Compression coding [820 words] (Short Encoding of Words)

Given a list of words, this list will be encoded as a string S index and an index list A.
For example, if the list is [ "time", "me" , "bell"], we can be expressed as S = "time # bell #" and indexes = [0, 2, 5 ].
For each index, we can start by reading the string index from the string S in position until the "#" end, to restore our previous list of words.
Then the minimum length of the string to the success of a given word list for encoding is how much?

Example 1:

Input: words = [ "time", "me", "bell"]
Output: 10
Description: S = "time # bell # ", indexes = [0, 2, 5].

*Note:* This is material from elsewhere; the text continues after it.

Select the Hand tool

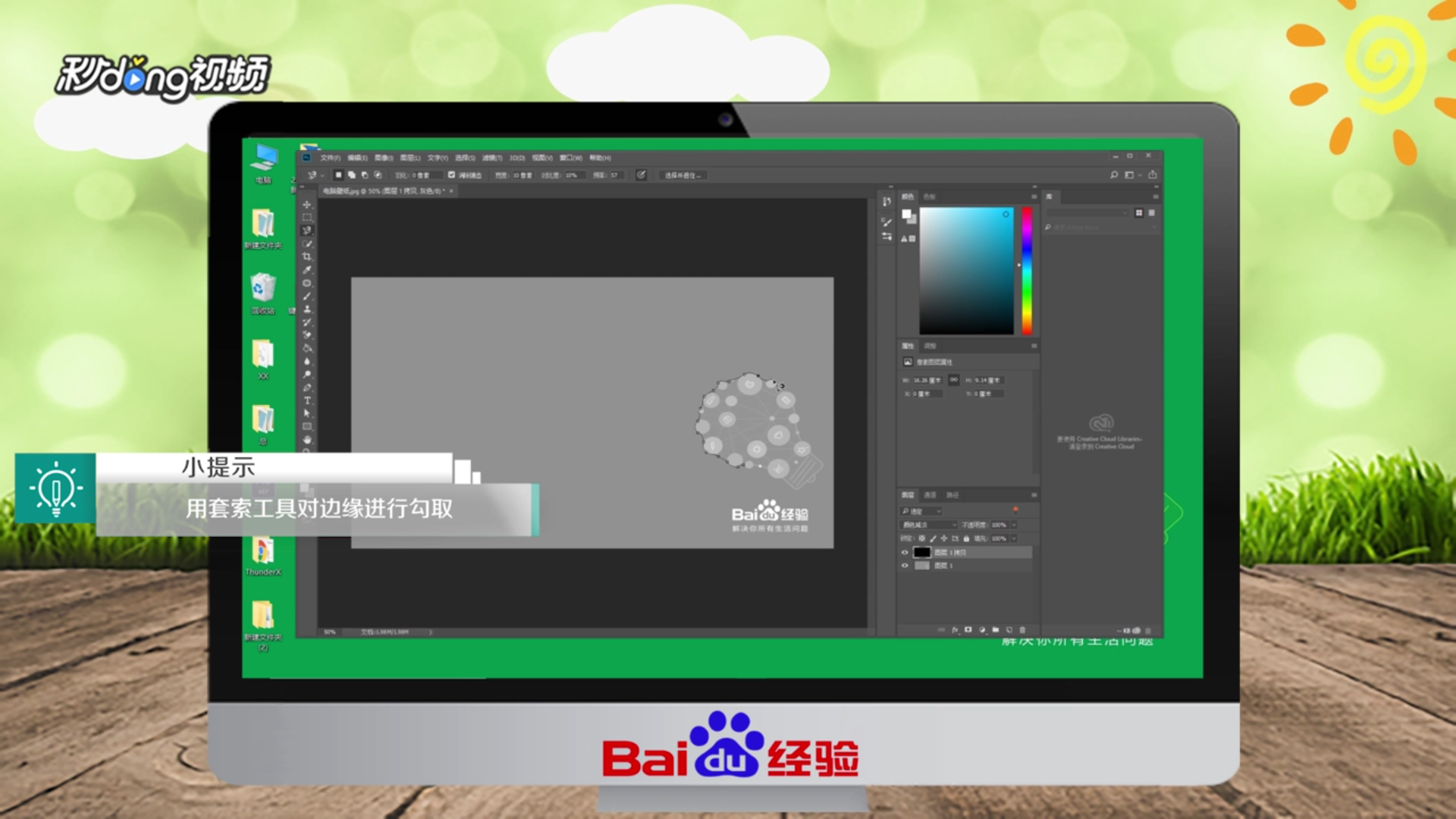click(307, 440)
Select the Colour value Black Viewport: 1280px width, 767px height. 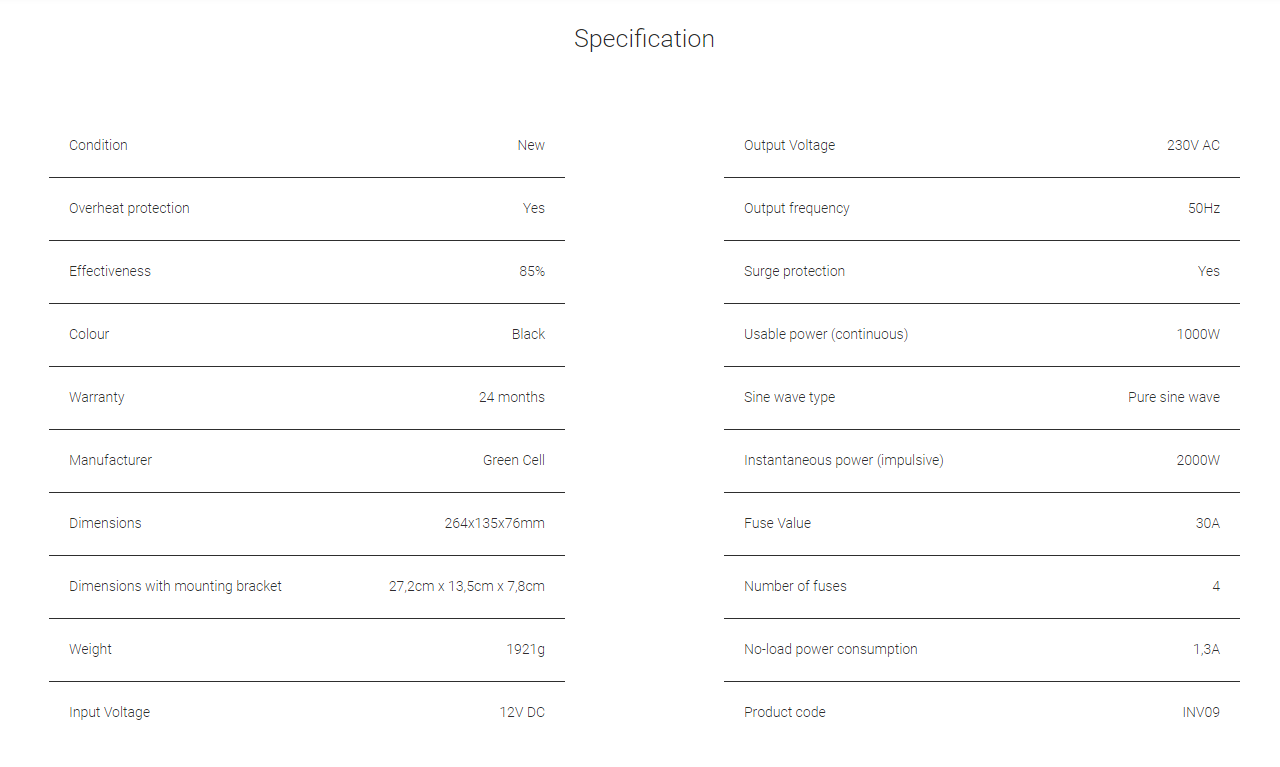528,334
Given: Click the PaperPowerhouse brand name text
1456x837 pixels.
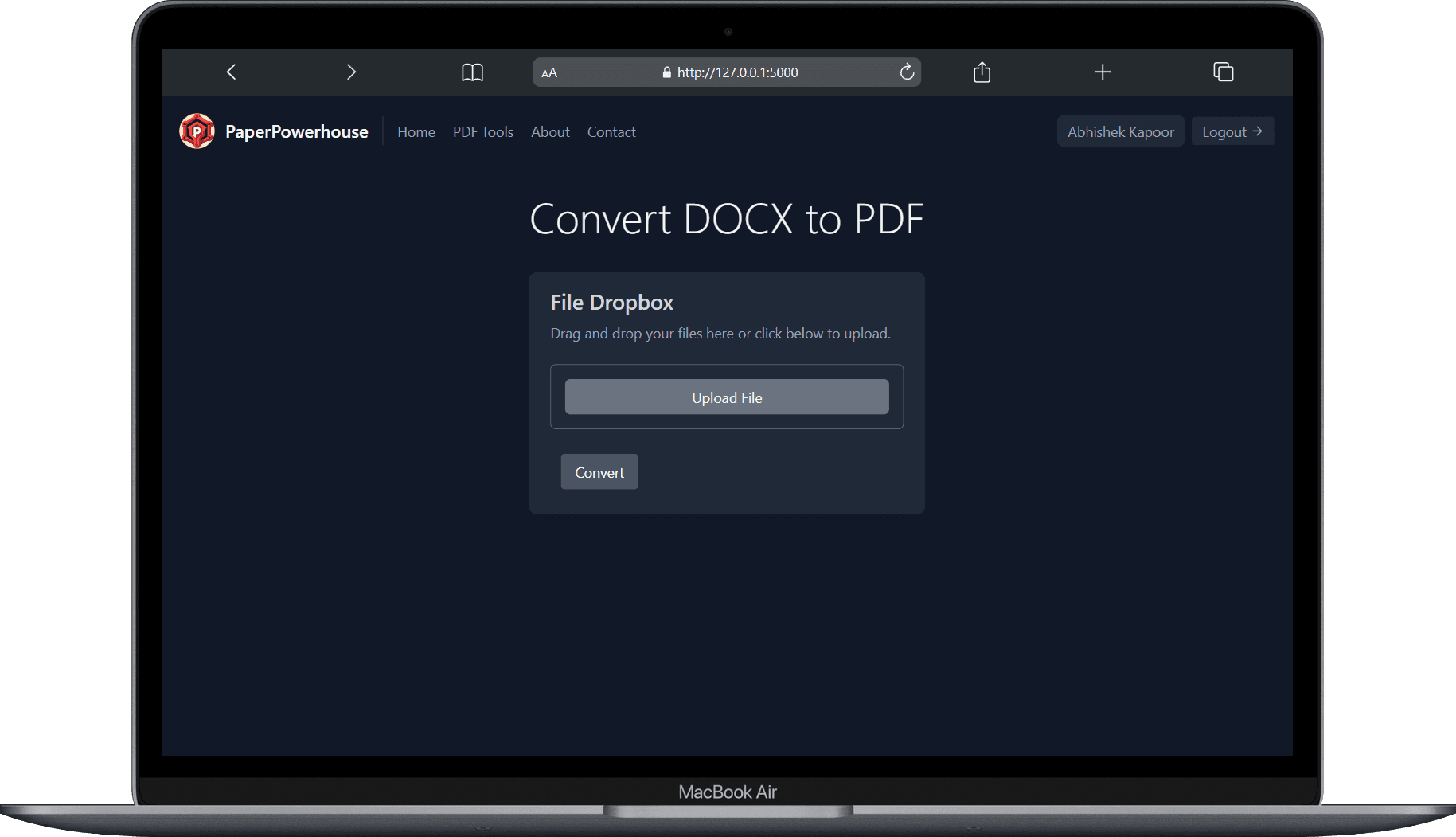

Personal thoughts: First, to understanding the problem, assuming that only two words A, B then they would have to check whether the suffix B of A, B or A suffix is ​​so obviously in trouble, every time we have each other to determine whether A or B its suffix, it is conceivable sort, so we can guarantee a judge to sort the end of the word is obviously inconvenient, it can be considered first word reversal, then sorted.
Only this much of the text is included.